The first is the aforementioned criminal -- who I'm calling a gang banger in what may be my own possible bit of accidental profiling, but who may just be your garden variety criminal. He's played by Method Man, and though he's got a big smile on his face in this picture, that's a decidedly less typical moment. Machismo and intimidation are his more familiar modes, and it turns out he's into some high-level stuff, as well as some good old spousal abuse. When Sandler is in the guise of this character, Leon Ludlow, he comes across a scene where Leon's cohorts are torturing a guy who ripped them off, and also comes home to the wife or girlfriend who accuses him of beating her. This is not great stuff, but what they do with it is even worse. As Leon, Sandler displays mercy on the tortured turncoat -- who, problematically, is also white -- as well as apologizing to the beaten spouse. The unfortunate suggestion is that only this white cobbler can countermand the criminal and violent instincts of this black thug.

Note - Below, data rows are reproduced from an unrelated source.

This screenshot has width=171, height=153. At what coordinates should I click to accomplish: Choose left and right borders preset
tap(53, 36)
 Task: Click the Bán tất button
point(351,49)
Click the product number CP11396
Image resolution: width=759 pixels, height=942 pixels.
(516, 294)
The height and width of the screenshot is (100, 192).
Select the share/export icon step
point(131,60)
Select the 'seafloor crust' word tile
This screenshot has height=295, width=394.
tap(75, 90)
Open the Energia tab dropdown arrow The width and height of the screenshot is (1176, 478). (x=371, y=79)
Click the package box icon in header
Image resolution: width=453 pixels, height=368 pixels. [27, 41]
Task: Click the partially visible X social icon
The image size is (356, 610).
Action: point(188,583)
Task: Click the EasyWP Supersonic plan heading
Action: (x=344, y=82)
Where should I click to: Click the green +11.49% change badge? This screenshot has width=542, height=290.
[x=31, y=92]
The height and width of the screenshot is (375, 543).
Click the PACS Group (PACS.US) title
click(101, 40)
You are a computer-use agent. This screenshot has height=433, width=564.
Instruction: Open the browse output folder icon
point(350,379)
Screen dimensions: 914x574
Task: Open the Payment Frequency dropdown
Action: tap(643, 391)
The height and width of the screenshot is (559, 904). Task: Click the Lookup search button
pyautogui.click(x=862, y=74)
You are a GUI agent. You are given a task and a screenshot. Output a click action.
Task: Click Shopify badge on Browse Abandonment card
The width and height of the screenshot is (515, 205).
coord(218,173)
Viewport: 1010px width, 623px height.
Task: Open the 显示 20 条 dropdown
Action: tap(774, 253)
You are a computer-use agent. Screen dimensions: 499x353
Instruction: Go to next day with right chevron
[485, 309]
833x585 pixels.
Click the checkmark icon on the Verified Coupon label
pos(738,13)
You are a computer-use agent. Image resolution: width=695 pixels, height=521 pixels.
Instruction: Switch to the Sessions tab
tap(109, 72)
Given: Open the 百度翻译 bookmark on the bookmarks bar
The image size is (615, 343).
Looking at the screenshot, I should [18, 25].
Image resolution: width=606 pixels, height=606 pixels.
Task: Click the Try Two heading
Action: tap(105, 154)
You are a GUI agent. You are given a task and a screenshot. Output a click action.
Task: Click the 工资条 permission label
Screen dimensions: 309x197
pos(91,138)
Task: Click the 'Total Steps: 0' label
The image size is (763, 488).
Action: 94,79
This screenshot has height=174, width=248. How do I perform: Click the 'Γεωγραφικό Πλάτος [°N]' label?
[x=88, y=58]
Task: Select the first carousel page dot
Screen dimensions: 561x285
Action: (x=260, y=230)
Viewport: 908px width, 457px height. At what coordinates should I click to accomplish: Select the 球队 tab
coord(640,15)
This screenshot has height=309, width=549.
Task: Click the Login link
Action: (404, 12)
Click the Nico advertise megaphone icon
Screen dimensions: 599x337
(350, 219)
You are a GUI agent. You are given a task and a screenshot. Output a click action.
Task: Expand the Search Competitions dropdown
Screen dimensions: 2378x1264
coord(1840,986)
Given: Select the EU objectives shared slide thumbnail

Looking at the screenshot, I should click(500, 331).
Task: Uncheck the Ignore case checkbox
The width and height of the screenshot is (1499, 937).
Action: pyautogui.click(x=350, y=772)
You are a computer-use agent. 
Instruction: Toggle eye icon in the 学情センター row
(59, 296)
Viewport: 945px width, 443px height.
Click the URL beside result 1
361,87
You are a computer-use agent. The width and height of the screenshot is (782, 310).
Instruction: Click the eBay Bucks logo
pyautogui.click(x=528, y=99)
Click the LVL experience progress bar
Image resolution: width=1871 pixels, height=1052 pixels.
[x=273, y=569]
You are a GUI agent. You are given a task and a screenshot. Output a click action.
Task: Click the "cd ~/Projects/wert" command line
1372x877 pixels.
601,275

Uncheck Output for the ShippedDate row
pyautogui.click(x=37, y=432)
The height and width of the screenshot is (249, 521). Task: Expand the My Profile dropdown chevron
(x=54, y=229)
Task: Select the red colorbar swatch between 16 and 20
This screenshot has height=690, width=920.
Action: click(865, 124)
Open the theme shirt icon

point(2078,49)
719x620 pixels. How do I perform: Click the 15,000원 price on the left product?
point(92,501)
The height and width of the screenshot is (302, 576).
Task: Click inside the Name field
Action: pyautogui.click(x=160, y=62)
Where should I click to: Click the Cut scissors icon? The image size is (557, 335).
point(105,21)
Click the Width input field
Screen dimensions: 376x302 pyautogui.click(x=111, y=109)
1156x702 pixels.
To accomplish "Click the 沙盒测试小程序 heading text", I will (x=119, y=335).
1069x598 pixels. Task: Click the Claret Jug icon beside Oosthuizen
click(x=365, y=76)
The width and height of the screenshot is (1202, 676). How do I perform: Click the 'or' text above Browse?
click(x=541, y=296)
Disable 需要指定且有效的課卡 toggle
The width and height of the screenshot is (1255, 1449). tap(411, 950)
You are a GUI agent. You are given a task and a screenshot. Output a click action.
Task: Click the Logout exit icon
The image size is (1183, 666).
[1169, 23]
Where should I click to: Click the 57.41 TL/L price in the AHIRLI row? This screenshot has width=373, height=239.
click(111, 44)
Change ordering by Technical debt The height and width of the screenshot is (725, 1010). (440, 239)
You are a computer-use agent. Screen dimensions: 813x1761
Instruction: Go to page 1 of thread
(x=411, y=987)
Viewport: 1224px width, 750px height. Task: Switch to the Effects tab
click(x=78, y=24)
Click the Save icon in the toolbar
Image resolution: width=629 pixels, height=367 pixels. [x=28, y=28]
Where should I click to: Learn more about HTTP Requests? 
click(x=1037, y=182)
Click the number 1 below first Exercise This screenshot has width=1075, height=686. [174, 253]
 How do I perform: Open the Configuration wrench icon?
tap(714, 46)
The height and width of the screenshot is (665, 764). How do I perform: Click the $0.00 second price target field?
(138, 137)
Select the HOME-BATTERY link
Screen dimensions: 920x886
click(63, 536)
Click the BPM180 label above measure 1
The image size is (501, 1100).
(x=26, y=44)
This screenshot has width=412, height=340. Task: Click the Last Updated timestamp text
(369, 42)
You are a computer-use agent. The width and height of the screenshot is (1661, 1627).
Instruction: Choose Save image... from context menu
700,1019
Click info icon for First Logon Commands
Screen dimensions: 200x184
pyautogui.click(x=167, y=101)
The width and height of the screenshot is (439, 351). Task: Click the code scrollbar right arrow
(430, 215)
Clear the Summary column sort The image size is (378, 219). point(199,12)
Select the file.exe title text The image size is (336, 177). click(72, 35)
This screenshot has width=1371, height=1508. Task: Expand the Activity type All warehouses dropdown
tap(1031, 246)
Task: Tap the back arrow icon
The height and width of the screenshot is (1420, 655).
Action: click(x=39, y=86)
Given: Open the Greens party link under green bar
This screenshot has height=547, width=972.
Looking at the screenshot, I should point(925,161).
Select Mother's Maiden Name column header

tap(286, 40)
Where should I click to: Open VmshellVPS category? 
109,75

The second is the guy you would cast specifically if you are trying to balance the borderline (or not so borderline) racist portrayal of your primary antagonist. It's this guy, a character actor named Wayne Wilderson, who I have seen plenty before (among other things, he was "the convict" in that great episode of The Office where Michael Scott profiles this clean-cut guy based on the fact that he spent some time in prison). Just to show you how opposite this guy is to Leon Ludlow, the never-named character is listed as "Young Preppy Guy" on IMDB. So what do they actually choose to do with this character? They have him go eat an expensive meal at a restaurant, then go to the bathroom and change out of his shoes, so he emerges as Sandler and can slip right out without paying. That's right, even though they had a half-dozen characters they could have chosen from based on the shoes Sandler had already stitched, most of the others of which are white, they chose this black character to skip out on a check at a restaurant. It's Sandler's character doing it, of course, but he as a character -- and by extension, the movie -- has chosen to reinforce a pernicious stereotype.

The last character is an unambiguously saintly boy, seen here. He's Miles J. Harvey, and he's fat. The character always claims that he's not fat, that he's just big-boned, but nonetheless, our takeaway is that he has bulked up on McDonald's fast food as a result of being unable to control his appetite. And progressiveness wins again.

The only other black characters in the film are Leon's cohorts (though some of them are other races, if I recall correctly).

Taken in combination, it just looks bad. And more than that it looks clueless. It's not like the film is not conscious of potential drawbacks to the way it portrays blacks. Rather, it's conscious of that possibility, but then tries to address it in moronic ways that makes the problem worse.

But really, to get hung up on the fact that The Cobbler is sort of racist overlooks the bigger problem that it's just a bad movie.